Quality assurance (QA) and manual testers may take on a variety of tasks, from reviewing and analyzing system specifications, to executing test cases and collaborating with QA engineers on test plans. If you’re applying for a job as a manual tester or QA specialist, in other words, you need to prepare for a manual tester interview process that could plunge into a variety of skills and experiences.
At the broadest level, QA and manual testers are tasked with identifying problems and running debugging programs to fix issues. The ultimate goal: ensuring that programs satisfy all specifications and requirements. That means manual testers must exhibit an impartial attitude toward testing and projects.
According to Burning Glass, which collects and analyzes millions of blog postings from across the country, the prospects for QA testers as a whole are good: Projected growth for the profession over the next 10 years is 9.3 percent, and the current time-to-fill for open positions is 39 days, hinting at a strong level of demand.
Before you head into your manual tester interview, here are the skills that pop up most often in QA tester job postings (according to Burning Glass); make sure that you’re sufficiently knowledgeable about these, and that you can tell truthful stories that show off your “soft skills” (such as teamwork and collaboration) in action:
Dice Insights spoke with Nir Tzur, vice president of engineering at SolarWinds, who has more than 15 years of experience in various senior R&D management roles. Part of his responsibilities include interviewing higher-level candidates on the engineering team, including test engineers who code automatic tests and developers who are involved in QA processes.

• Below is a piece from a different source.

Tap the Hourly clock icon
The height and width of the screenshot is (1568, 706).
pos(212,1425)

What are some key ways that manual testers can prepare for an interview?
As Tzur explained, there are three key factors to being a successful tester: collaboration, persistence and out-of-the-box thinking.
“To prepare for an interview, try to find past experience to share that shows how you have collaborated with developers for the overall good of your product,” he said. “Show how your persistency and ability to repeat the same tests indefinitely saved aggravation from customers.”

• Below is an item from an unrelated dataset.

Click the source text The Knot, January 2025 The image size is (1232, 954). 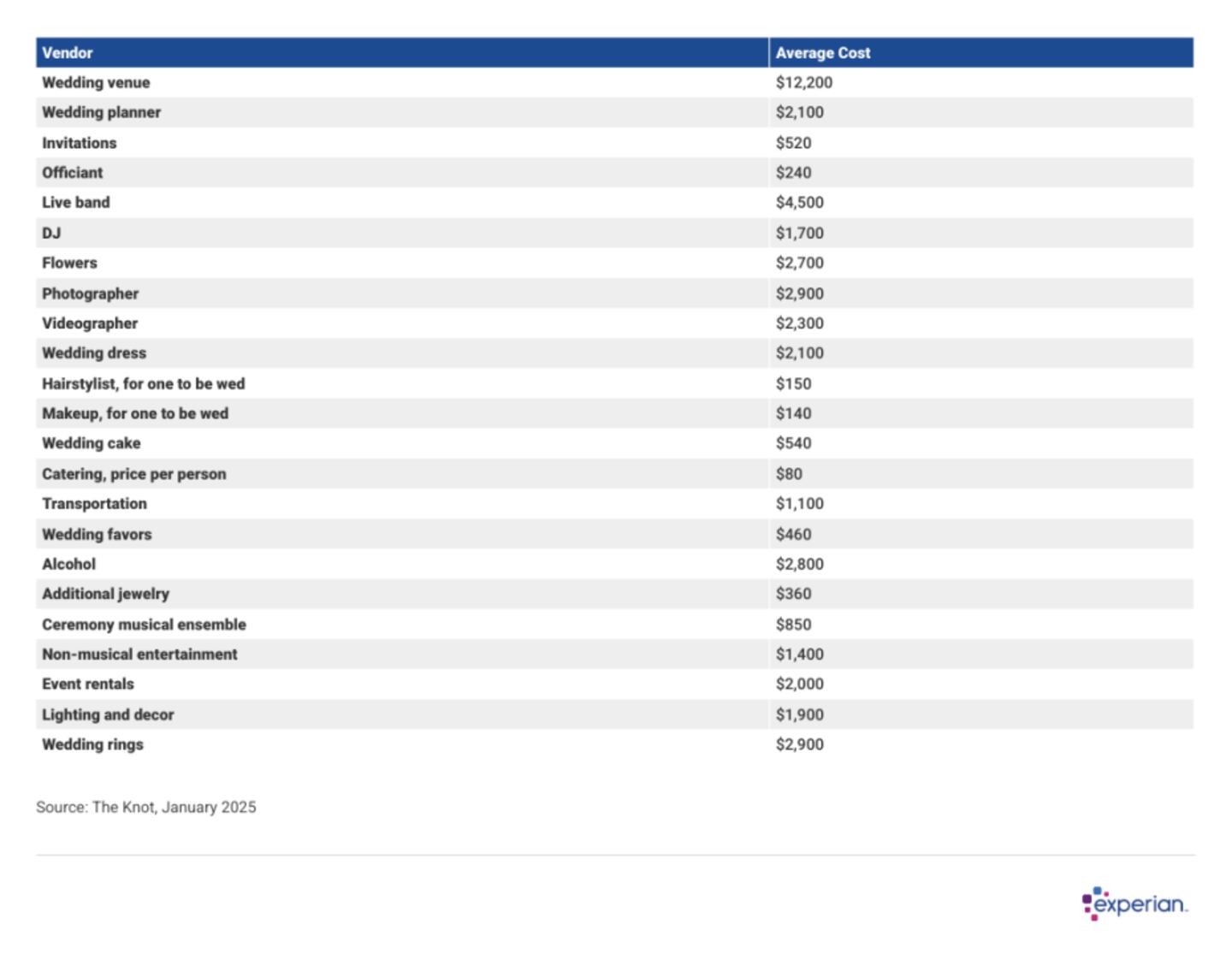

It is extremely important to be able to show how you have analyzed a problem to create tests for unorthodox scenarios. During a manual tester interview, this helps demonstrate that your creative thinking processes have led to concrete results.
What questions are typically asked during a manual tester interview?

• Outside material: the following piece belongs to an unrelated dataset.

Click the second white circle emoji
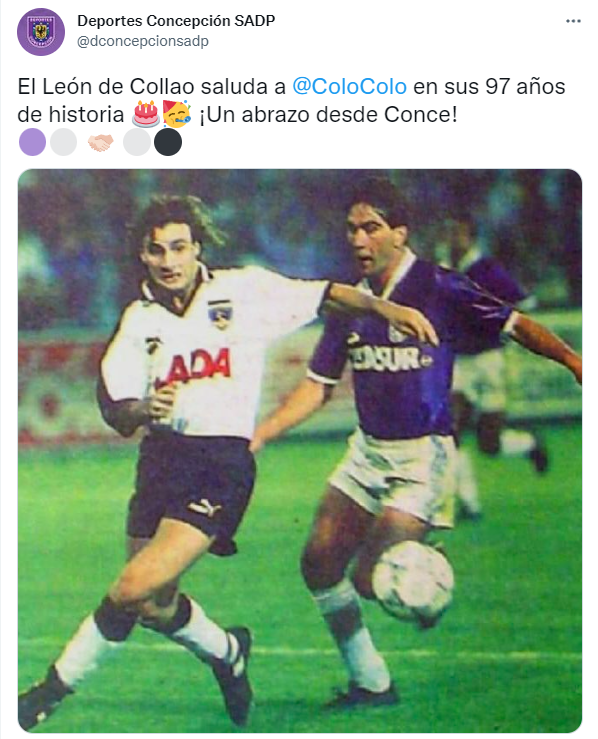(137, 142)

Tzur pointed out that the interview is meant to evaluate the candidate’s technical abilities and their soft skills. Successful candidates will need to demonstrate both, as they’ll often end up interacting with many stakeholders, often across multiple teams.
“On the technical side, you will be asked to analyze a technical problem to show your line of thought and critical thinking,” he said. “On the soft skills side, you will be asked to share past experience that shows collaboration.”
Specifically, Tzur highlighted two questions that all manual tester candidates are likely to be asked:
- “How would you test an email client?”
- “Can you share an experience where you have repeatedly found quality issues in the same area?”
What are some of the challenges faced in this position currently?
“The responsibility of being the ‘gatekeeper,’ validating the quality of a feature before releasing to customers, is the heaviest burden,” Tzur said. “When things don’t work well, you will be the first to answer: ‘Why haven’t you found this issue before its release?’”
A manual tester’s key success factor is finding bugs for developers. That means collaboration is critical; in the end, you’re all working towards a common goal of providing customers with good service. Expect that, during a manual tester interview, you’ll also be asked about challenges or problems that arose during your previous positions, and how you successfully tackled them.
What are some of the most important questions interviewees can ask their potential employer?
Tzur explained that it’s important for candidates to inquire about the work atmosphere, and whether it’s the type of place that is fostering collaboration. Alternatively, it might be a more siloed environment.
“You should also be trying to find out if there is already a process in place for analyzing and learning from customer issues,” he said.
During a manual tester interview, a candidate can show interest by asking about the company’s struggle areas and how the company is trying to address them. “Candidates can also ask about the skills the company is searching for to help with that process,” Tzur pointed out.
What are the most important technical skill sets to know, and what are the critical non-technical skills?
“Prior knowledge with testing tools and any coding languages will definitely help, but the specific skills required will vary with every hiring company, so candidates should always refer to the job description as a good starting point,” Tzur explained.
Manual testers must also have the ability to look at a system, app, or service from a customer’s point of view, understanding how they’d use it to solve their day-to-day problems. That can help identify potential areas of vulnerability to test.
“Be able to think outside the box and come up with new ways to break functionality,” he said. “Look for ways to improve processes. Teamwork is definitely also crucial for being successful in this position.”